Academic background
- Alma mater: University College London Princeton University
- Influences: John Spraos; Albert Rees;

Academic work
- Discipline: Econometrics Labour economics
- Institutions: Stanford University
- Awards: Jacob Mincer Award (2008)
- Website: Information at IDEAS / RePEc;

= John Pencavel =

English economist

John H. Pencavel is a British economist and academic, currently serving as Levin Professor of Economics (Emeritus) at Stanford University, having been at the institution since 1969. He is a Fellow of the Econometric Society (1993), Fellow of University College London (2001), Fellow of the Society of Labor Economists (2004), and Distinguished Fellow of the American Economic Association.

==Career==
Pencavel grew up in Hanwell, West London, attending Drayton Manor Grammar School. He then went on to read Economics at University College London, gaining both a BSc (1965) and MSc (1966), before receiving his PhD from Princeton University in 1969.

In 2005, he was made President of the Society of Labor Economists, and in 2014 was made President of the Western Economic Association.

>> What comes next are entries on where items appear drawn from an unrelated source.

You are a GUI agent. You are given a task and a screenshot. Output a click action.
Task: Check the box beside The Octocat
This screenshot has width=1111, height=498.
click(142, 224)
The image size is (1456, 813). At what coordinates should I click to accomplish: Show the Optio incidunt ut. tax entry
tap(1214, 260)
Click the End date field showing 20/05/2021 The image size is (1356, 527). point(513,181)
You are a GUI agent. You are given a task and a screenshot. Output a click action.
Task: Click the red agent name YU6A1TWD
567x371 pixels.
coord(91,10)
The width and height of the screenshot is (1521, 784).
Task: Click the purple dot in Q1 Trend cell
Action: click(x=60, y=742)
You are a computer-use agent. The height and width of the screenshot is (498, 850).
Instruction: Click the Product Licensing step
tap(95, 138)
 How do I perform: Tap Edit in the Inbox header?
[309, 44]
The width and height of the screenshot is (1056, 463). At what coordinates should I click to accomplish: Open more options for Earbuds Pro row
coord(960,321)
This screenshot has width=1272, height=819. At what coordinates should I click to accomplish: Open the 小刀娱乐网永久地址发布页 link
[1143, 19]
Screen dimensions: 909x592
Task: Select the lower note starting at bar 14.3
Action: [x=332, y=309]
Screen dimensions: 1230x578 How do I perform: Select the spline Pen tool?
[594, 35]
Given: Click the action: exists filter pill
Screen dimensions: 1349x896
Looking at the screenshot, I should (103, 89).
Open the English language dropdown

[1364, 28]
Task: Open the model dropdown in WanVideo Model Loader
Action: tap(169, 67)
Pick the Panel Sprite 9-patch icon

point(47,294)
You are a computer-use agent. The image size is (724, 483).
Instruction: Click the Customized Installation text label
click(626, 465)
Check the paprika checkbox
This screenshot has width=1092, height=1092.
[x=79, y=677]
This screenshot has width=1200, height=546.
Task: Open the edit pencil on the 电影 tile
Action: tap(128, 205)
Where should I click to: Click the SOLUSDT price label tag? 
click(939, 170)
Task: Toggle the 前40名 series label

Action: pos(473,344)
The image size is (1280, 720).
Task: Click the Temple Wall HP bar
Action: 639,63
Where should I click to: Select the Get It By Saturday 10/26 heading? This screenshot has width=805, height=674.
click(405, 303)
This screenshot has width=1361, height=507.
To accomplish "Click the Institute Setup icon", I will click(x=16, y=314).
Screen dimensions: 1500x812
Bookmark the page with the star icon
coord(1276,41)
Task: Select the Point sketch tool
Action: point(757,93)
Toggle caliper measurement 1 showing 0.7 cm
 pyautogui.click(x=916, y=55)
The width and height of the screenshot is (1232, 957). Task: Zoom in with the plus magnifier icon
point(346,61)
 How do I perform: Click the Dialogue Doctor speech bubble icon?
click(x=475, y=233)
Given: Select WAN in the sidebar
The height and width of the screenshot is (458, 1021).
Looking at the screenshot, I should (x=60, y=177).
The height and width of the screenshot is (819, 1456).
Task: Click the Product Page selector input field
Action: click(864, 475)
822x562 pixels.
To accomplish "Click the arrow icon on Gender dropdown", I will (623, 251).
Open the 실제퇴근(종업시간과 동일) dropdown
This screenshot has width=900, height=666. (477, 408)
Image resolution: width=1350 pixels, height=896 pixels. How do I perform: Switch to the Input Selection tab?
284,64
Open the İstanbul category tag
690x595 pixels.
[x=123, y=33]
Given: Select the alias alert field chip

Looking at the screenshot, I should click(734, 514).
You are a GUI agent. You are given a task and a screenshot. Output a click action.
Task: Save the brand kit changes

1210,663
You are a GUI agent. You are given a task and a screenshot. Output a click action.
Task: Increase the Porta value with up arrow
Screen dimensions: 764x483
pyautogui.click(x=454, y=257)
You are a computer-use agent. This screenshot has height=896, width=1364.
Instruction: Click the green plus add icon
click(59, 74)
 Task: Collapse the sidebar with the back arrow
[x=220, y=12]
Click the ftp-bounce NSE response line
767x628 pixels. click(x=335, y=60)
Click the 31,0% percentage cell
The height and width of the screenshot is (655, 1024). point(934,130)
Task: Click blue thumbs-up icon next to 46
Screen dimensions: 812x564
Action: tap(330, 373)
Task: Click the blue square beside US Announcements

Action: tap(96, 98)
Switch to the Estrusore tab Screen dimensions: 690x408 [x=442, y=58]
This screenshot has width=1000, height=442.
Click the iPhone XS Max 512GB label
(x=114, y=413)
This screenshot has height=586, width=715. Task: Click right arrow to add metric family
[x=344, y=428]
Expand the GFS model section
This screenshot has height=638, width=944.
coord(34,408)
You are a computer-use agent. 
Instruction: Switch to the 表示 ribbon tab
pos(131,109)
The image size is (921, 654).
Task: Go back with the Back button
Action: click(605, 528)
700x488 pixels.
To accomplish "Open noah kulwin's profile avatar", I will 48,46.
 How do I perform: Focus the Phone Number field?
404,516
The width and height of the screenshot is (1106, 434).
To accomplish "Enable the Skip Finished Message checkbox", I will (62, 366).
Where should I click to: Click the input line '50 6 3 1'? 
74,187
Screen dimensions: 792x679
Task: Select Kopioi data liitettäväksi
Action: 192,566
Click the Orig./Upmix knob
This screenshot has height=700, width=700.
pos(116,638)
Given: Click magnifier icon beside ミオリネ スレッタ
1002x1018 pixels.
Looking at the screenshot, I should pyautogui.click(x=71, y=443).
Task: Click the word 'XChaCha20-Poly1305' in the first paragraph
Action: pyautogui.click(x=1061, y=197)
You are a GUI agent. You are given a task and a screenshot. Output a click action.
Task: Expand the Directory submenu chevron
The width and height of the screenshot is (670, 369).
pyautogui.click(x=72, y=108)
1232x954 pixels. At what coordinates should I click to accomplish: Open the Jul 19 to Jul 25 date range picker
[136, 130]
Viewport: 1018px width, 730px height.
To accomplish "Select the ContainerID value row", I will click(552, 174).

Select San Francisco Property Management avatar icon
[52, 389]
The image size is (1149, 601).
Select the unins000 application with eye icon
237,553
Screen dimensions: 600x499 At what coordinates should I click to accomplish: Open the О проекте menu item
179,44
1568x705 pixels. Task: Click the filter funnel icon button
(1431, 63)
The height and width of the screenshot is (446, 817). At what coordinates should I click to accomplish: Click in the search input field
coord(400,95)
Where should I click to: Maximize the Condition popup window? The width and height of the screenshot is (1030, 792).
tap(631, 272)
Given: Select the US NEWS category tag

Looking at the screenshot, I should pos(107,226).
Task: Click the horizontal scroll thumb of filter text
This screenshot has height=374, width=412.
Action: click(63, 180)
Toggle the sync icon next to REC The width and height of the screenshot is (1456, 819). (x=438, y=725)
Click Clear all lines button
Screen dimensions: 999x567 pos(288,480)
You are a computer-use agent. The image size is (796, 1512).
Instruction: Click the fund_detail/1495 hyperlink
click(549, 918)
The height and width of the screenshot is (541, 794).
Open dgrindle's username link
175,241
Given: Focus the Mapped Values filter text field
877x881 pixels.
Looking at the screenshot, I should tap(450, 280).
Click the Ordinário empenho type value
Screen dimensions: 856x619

Pencavel's major contributions lie within labour economics, focussing on behavioural models of trade unions, and modelling worker cooperatives. Pencavel is also the creator of the JEL Classification System, used in an amended form by the AEA to this day.

===Awards===
Pencavel was awarded a Guggenheim Fellowship in 1978, and the Jacob Mincer Award for lifetime contributions to labour economics in 2008.